Hoje terminei a parte quatro do meu romance Deus é Imaginação. Acabou por ficar com catorze capítulos, menos três do que eu tinha planeado antes de vir para Tormes. No final da semana passada, dei uma guinada, meti o enredo por uma viela desconhecida e acabei a escrever capítulos muito diferentes do que tinha imaginado. Foi como esticar o braço e encontrar cerejas maduras. Maravilhoso.

Gosto de planear o que vou escrever para depois me perder. É como quando vou correr aqui em Tormes. Sei que no final tenho que chegar a casa, mas pelo caminho vou deixando o corpo seguir o seu instinto. Claro que há problemas. Aqui são os cães que aparecem a ladrar e que eu tenho medo que me mordam as canelas. Na escrita são as incoerências que vou criando à medida que improviso. Mas o que é que se há de fazer? Eu estou a escrever um adolescente. E das incoerências vive a adolescência. Há que ter paciência.

Ontem estava muito indeciso se devia ou não terminar a parte quatro num cliffhanger. Era uma escolha entre terminar no capítulo 55. Estrondo ou passar esse capítulo para o início da parte seguinte (a última). Em conversa com a minha consultora Sofia (a minha filha) fui aconselhado a terminar em suspense, desde que quando lhe desse para ler já tivesse o capítulo seguinte escrito. Assim fiz. E acho que ela tinha razão. Ficou fixe.

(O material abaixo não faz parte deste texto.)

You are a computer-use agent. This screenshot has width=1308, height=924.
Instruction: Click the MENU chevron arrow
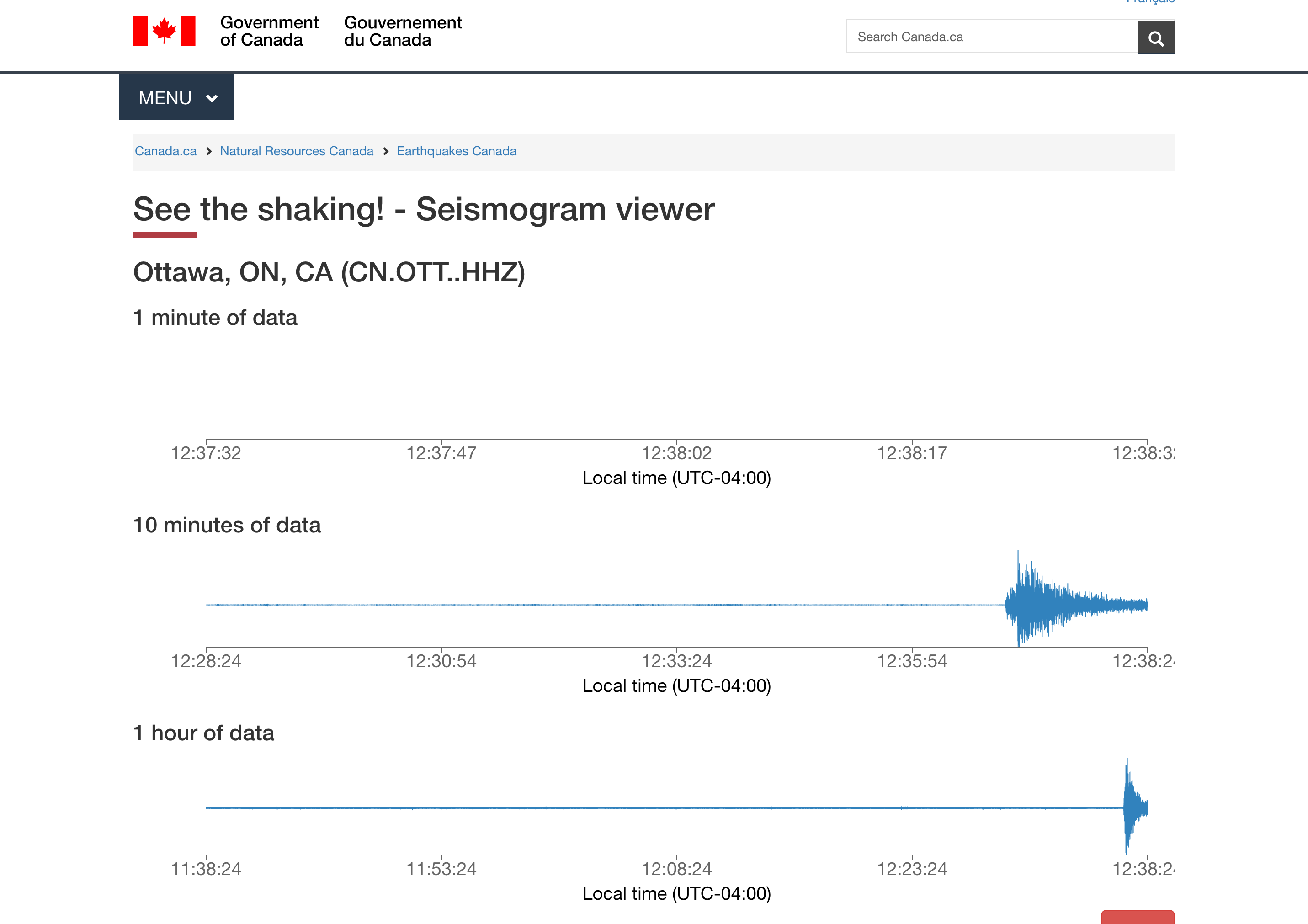(x=212, y=99)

Entretanto o capítulo seguinte 56. Cerberus está escrito, Sofia. Por isso nada temas.

Uma curva num caminho de Tormes

One thought on “14. Parte 4

  1. Eheheheh, claro que tinha razão.

    Quem melhor que um adolescente para ajudar a escrever sobre outro da mesma espécie. Somos criaturas complicadas, mas de vez em quando ainda temos umas boas ideias.